## Supplied entries
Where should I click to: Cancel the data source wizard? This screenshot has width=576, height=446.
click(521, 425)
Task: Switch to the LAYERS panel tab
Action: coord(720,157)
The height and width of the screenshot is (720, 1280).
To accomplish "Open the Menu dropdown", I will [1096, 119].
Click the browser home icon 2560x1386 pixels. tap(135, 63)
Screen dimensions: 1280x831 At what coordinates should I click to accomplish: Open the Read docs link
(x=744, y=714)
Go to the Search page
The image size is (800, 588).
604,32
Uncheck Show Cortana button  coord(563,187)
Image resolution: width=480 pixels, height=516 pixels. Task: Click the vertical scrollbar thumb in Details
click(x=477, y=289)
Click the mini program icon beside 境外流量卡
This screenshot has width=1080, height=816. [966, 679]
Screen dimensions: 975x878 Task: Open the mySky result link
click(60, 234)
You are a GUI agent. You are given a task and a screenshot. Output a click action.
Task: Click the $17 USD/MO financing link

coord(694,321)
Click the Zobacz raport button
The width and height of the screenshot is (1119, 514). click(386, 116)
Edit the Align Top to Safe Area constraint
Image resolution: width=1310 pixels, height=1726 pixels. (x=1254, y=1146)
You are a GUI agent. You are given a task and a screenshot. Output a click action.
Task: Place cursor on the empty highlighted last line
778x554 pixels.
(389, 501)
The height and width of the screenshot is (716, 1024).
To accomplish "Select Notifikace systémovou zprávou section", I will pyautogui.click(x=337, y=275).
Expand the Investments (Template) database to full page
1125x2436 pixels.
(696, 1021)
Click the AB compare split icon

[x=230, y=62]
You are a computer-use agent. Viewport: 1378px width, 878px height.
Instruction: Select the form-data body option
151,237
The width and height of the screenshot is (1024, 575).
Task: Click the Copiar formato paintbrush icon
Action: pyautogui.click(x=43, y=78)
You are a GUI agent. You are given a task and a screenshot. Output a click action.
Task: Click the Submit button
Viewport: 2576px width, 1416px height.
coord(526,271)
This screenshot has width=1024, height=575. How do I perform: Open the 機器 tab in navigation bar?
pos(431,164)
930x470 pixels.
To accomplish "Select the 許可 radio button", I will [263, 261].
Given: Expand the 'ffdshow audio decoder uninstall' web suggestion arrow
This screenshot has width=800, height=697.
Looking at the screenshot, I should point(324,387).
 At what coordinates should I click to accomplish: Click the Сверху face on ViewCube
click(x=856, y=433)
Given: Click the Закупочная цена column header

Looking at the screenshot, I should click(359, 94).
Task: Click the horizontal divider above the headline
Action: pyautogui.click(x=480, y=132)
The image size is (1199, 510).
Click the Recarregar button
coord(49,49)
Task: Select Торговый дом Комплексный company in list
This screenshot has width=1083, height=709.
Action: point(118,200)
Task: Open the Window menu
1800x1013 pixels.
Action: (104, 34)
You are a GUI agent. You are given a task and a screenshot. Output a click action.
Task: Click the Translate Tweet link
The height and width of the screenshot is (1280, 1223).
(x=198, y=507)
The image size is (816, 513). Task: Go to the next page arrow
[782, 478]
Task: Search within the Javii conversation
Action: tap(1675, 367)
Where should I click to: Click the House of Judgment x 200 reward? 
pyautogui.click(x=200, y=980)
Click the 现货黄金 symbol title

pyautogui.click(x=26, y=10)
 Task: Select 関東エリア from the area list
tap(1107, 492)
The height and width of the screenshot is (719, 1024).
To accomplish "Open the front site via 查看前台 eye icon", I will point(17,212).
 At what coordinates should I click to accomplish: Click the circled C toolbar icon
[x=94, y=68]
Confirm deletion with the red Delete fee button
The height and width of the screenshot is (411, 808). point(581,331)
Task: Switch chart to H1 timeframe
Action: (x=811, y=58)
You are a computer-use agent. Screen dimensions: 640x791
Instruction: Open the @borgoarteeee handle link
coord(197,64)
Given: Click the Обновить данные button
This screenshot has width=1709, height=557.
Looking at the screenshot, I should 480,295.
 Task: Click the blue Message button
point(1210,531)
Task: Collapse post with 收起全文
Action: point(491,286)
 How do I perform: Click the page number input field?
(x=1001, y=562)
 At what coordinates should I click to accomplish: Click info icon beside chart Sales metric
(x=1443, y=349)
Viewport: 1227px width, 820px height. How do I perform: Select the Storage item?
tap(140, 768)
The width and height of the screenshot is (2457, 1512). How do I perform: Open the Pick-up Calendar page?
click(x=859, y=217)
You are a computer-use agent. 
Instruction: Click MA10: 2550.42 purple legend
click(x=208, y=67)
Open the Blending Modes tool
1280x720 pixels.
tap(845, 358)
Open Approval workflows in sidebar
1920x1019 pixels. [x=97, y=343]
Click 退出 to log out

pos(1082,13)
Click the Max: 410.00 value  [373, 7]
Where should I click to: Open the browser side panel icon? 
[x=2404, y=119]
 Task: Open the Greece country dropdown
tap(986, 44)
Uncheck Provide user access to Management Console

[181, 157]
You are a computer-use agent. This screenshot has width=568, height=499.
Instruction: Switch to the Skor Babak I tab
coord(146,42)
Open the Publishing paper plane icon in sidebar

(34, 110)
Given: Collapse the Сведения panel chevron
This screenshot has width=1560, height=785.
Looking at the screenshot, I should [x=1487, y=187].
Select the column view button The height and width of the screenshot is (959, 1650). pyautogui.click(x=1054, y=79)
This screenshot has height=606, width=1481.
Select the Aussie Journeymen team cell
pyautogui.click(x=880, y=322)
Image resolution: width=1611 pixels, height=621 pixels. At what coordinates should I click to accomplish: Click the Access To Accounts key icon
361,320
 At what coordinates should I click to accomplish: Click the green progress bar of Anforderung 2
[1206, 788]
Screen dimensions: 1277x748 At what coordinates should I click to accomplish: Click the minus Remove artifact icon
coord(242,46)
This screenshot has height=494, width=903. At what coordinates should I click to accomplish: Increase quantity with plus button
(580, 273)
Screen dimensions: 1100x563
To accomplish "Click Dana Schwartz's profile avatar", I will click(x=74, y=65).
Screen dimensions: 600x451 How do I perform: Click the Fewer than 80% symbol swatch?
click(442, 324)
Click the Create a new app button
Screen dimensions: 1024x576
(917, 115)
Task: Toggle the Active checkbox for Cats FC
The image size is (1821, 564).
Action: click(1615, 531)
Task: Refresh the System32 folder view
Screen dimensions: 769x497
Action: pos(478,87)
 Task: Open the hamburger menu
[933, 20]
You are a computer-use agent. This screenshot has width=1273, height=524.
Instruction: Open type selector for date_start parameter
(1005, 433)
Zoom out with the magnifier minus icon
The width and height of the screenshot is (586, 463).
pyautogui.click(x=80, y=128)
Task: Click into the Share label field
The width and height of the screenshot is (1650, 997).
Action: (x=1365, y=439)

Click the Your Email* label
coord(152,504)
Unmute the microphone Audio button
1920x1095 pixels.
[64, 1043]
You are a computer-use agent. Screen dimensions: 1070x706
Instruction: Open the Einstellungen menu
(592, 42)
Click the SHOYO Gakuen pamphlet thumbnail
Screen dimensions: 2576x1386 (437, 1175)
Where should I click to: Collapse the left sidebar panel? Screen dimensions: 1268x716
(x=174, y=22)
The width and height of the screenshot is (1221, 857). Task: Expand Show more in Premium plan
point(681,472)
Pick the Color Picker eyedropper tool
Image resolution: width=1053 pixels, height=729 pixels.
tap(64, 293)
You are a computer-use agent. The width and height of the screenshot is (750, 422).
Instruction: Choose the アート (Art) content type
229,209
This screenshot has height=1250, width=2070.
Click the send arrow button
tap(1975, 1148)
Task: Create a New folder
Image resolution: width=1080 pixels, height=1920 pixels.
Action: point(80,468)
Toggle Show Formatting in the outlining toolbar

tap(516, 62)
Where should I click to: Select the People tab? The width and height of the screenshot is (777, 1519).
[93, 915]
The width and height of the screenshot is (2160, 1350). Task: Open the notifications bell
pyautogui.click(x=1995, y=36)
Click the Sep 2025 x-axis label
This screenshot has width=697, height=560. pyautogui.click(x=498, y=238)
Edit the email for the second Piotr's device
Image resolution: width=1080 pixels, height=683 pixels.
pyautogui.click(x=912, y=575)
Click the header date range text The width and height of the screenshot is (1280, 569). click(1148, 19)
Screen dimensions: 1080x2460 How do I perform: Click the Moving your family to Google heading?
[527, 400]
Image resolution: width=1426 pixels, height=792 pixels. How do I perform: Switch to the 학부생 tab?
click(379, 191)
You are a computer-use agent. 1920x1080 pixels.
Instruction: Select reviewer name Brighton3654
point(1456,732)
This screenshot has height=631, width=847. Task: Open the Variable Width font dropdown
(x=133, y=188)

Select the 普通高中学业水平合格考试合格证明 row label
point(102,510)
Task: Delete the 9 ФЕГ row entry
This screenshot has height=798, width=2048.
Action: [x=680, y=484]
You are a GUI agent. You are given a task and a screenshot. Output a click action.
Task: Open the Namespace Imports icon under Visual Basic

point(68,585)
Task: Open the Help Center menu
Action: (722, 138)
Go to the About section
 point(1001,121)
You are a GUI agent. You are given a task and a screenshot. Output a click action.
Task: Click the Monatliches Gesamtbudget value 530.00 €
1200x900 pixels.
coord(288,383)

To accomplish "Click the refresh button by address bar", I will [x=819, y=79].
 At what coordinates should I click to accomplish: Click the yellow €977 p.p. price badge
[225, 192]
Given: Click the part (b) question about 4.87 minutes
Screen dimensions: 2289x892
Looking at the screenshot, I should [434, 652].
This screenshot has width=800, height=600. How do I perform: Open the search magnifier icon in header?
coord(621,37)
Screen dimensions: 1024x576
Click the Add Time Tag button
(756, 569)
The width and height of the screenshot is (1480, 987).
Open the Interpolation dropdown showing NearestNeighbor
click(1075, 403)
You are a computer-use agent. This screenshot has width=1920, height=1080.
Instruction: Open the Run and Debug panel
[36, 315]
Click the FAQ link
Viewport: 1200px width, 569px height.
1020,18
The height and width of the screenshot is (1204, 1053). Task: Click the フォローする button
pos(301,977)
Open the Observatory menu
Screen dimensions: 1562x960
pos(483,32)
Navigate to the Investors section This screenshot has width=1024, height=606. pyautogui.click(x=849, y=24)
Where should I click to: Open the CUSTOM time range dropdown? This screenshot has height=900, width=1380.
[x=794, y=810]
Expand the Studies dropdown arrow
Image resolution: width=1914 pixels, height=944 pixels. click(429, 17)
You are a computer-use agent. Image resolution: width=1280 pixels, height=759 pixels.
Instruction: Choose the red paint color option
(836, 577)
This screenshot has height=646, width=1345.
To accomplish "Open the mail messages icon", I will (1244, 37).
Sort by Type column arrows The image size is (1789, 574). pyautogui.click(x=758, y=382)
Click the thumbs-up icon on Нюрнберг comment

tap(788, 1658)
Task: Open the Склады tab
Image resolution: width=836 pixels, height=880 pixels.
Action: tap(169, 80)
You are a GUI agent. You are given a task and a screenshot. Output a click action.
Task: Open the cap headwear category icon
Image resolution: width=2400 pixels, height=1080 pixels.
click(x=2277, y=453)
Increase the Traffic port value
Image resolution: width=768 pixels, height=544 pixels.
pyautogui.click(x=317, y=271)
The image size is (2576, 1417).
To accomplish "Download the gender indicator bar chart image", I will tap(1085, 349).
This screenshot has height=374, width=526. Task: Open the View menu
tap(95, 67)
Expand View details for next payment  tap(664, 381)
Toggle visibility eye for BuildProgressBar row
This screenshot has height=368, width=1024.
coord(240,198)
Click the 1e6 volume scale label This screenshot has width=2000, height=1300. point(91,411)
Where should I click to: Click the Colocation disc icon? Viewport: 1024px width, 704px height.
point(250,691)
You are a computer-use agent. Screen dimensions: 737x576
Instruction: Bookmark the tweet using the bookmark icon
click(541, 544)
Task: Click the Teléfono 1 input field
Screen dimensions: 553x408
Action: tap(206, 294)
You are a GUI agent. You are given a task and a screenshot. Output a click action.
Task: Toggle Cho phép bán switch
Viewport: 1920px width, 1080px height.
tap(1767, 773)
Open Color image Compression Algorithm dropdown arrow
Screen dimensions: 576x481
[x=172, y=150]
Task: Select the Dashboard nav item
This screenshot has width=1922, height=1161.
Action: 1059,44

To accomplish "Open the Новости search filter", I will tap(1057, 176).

## What this task involves
Put the lines above into a Markdown table with the columns Row and Line, numbering each row and skipping blank lines. Start with the line that contains "Select the 普通高中学业水平合格考试合格证明 row label" and end after the line that contains "point(1001,121)".

## Complete output
| Row | Line |
|---|---|
| 1 | Select the 普通高中学业水平合格考试合格证明 row label |
| 2 | point(102,510) |
| 3 | Task: Delete the 9 ФЕГ row entry |
| 4 | This screenshot has height=798, width=2048. |
| 5 | Action: [x=680, y=484] |
| 6 | You are a GUI agent. You are given a task and a screenshot. Output a click action. |
| 7 | Task: Open the Namespace Imports icon under Visual Basic |
| 8 | point(68,585) |
| 9 | Task: Open the Help Center menu |
| 10 | Action: (722, 138) |
| 11 | Go to the About section |
| 12 |  point(1001,121) |